Stated problem:
Pick out every line of the records that contains the word "chart", and copy each one.

[Entries taken from a collection]
--- begin ---
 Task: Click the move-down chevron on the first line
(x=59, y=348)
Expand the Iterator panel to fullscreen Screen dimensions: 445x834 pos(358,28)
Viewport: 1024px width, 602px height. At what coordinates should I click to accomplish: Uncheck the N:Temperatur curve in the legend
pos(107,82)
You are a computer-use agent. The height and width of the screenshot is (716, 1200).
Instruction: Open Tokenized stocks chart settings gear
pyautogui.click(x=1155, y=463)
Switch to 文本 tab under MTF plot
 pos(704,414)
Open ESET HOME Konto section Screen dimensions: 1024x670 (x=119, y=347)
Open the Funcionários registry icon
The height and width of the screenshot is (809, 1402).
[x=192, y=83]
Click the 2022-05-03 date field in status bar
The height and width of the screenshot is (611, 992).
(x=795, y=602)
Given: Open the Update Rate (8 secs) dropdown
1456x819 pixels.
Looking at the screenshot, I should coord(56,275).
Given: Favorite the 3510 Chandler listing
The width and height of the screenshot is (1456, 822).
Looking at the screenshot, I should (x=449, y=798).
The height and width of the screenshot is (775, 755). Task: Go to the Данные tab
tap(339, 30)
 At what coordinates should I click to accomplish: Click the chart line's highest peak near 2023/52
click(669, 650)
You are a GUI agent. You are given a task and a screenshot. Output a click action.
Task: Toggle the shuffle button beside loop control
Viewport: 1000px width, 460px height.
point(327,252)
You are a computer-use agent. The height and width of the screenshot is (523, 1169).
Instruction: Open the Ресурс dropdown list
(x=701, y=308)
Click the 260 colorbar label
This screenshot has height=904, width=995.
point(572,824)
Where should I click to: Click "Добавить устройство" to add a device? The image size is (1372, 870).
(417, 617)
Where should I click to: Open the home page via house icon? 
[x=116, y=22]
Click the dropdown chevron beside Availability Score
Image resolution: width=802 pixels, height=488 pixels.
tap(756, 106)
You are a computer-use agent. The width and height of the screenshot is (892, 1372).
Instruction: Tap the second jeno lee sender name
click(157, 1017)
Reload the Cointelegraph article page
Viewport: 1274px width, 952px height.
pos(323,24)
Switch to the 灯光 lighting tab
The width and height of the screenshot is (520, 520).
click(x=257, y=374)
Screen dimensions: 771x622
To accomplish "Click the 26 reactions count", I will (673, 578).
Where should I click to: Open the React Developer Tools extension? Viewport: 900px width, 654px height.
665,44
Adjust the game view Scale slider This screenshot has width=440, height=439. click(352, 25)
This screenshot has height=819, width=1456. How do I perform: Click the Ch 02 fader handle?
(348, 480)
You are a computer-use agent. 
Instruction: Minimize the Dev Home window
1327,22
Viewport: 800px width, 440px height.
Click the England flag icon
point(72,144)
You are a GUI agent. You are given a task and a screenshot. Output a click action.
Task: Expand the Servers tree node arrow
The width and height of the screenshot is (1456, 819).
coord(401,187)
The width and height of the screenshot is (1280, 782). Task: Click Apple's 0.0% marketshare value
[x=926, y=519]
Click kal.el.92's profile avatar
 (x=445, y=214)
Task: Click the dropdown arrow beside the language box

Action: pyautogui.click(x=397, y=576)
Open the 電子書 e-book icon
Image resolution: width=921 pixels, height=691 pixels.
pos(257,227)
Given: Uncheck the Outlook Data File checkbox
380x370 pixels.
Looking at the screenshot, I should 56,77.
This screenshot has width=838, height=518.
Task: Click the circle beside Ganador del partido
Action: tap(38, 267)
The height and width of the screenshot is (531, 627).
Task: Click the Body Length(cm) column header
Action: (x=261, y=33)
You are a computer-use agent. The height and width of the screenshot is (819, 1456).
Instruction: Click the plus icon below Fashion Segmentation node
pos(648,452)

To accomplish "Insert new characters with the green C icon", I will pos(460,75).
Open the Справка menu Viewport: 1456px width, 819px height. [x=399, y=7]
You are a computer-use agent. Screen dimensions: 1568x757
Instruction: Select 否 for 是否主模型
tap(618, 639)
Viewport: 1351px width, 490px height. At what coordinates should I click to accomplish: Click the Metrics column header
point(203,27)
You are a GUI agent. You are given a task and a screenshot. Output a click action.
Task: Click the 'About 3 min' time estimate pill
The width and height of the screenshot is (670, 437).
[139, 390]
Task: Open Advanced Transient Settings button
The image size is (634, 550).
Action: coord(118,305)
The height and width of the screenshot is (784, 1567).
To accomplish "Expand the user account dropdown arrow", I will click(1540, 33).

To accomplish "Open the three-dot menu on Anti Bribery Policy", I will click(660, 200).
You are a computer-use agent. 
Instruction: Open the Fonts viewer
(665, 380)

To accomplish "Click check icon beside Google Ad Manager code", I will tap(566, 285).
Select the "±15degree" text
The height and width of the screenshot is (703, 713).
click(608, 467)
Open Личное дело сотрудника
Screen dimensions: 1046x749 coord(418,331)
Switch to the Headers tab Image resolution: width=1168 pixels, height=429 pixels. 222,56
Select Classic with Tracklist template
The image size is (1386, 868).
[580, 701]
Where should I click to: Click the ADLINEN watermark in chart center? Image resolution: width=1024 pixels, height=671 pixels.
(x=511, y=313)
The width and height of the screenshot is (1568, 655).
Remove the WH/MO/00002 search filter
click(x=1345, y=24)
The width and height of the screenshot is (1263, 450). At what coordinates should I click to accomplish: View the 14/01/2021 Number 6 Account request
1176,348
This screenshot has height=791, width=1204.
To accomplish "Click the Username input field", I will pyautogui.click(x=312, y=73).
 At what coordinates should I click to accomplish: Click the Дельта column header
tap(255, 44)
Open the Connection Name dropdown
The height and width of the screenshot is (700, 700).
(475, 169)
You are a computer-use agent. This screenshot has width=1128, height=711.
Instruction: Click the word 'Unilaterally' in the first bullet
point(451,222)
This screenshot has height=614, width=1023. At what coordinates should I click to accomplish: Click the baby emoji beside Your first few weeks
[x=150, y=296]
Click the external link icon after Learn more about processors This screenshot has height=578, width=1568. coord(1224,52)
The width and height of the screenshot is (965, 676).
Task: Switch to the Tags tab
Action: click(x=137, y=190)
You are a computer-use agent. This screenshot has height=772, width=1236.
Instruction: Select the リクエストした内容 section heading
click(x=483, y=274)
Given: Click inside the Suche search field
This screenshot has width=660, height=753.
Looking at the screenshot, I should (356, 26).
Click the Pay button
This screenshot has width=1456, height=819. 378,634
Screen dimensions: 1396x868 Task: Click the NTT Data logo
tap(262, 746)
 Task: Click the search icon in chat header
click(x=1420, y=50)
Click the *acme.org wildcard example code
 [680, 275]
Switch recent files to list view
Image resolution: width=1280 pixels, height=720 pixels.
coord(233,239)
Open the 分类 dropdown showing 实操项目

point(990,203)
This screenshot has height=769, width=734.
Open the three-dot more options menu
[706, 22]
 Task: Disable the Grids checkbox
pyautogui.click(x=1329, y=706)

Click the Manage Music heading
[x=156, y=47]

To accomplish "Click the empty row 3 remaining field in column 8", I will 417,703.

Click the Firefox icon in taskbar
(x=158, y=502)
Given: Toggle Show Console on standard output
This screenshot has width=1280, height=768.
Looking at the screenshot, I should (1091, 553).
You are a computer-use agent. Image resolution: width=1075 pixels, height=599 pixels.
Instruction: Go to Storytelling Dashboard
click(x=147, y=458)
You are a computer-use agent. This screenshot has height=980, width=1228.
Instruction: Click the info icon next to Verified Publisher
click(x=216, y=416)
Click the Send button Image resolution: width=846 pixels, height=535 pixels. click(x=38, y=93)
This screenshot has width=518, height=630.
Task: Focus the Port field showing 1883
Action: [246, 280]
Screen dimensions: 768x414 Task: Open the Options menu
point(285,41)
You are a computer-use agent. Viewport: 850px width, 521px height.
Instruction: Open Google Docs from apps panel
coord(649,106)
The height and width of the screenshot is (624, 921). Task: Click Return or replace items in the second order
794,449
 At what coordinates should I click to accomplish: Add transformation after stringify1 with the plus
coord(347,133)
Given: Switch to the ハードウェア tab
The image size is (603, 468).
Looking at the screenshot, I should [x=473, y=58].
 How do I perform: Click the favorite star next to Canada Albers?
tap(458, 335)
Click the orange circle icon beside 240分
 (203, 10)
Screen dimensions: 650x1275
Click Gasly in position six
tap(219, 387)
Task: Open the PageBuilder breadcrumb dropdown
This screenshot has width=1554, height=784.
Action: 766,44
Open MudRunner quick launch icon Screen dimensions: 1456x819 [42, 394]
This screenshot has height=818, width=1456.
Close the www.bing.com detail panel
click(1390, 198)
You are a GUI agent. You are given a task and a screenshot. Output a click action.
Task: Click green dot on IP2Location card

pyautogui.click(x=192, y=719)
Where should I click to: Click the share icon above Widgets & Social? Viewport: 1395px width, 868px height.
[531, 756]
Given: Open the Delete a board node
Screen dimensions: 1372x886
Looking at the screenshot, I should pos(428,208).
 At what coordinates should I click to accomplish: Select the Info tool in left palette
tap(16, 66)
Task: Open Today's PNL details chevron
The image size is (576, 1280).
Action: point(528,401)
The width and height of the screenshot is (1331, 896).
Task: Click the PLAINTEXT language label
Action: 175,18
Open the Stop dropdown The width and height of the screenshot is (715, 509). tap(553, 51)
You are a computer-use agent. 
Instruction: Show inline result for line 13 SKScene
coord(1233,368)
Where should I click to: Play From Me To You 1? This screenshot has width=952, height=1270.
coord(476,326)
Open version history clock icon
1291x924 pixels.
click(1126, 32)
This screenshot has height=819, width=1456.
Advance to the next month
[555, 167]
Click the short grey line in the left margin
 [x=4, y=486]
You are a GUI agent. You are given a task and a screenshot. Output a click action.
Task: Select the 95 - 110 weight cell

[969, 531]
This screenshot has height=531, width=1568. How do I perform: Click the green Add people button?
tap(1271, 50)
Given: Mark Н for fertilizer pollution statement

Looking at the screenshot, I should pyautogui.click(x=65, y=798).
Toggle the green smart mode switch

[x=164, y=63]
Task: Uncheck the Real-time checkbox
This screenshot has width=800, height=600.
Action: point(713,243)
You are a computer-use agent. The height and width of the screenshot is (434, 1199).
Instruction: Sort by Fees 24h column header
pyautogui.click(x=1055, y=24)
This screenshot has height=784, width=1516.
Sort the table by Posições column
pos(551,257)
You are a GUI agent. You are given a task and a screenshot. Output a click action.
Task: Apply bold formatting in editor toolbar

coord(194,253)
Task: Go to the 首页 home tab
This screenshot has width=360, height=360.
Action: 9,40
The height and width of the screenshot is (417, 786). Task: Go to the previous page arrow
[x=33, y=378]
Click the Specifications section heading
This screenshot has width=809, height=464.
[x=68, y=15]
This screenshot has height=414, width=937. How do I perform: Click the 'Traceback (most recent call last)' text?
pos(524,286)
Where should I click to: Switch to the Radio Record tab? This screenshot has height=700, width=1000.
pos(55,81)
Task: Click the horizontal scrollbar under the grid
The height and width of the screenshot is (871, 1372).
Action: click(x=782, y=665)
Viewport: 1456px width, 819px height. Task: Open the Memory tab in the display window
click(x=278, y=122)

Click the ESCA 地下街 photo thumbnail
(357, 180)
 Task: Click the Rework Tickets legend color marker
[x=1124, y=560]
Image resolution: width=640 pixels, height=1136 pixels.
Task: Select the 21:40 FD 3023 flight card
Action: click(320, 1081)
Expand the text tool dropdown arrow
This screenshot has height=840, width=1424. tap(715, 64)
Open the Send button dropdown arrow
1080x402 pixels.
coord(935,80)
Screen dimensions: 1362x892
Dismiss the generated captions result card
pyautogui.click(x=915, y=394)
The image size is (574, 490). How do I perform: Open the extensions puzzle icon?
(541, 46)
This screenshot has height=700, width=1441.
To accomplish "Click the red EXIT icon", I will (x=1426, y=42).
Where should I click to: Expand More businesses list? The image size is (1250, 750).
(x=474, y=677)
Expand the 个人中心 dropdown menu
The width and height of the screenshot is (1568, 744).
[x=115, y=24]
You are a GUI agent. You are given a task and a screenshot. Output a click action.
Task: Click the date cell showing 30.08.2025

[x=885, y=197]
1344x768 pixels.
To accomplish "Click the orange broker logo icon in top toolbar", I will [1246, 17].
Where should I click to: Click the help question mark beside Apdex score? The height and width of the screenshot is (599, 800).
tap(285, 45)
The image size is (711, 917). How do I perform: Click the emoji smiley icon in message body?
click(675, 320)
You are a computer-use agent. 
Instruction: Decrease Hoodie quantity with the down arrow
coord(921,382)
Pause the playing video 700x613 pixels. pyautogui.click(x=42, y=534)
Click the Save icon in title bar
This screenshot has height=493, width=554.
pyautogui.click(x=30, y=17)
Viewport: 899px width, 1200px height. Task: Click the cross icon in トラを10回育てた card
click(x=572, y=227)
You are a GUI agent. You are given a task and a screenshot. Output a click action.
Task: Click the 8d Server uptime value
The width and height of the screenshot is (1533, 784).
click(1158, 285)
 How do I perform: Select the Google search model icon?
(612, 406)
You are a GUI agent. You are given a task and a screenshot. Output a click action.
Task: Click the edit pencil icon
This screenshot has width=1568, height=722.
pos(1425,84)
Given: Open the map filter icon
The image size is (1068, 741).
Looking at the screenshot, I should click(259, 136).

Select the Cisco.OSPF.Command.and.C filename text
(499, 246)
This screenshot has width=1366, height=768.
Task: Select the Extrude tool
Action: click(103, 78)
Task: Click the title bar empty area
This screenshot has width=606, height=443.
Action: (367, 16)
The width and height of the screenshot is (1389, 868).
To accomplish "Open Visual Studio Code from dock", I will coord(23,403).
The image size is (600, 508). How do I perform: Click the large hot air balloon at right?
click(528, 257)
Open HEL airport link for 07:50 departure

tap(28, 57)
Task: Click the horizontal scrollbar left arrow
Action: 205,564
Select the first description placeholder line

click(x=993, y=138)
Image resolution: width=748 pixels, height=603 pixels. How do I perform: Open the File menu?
--- end ---
Answer for this exercise:
Instruction: Open Tokenized stocks chart settings gear
 At what coordinates should I click to accomplish: Click the chart line's highest peak near 2023/52
Where should I click to: Click the ADLINEN watermark in chart center? Image resolution: width=1024 pixels, height=671 pixels.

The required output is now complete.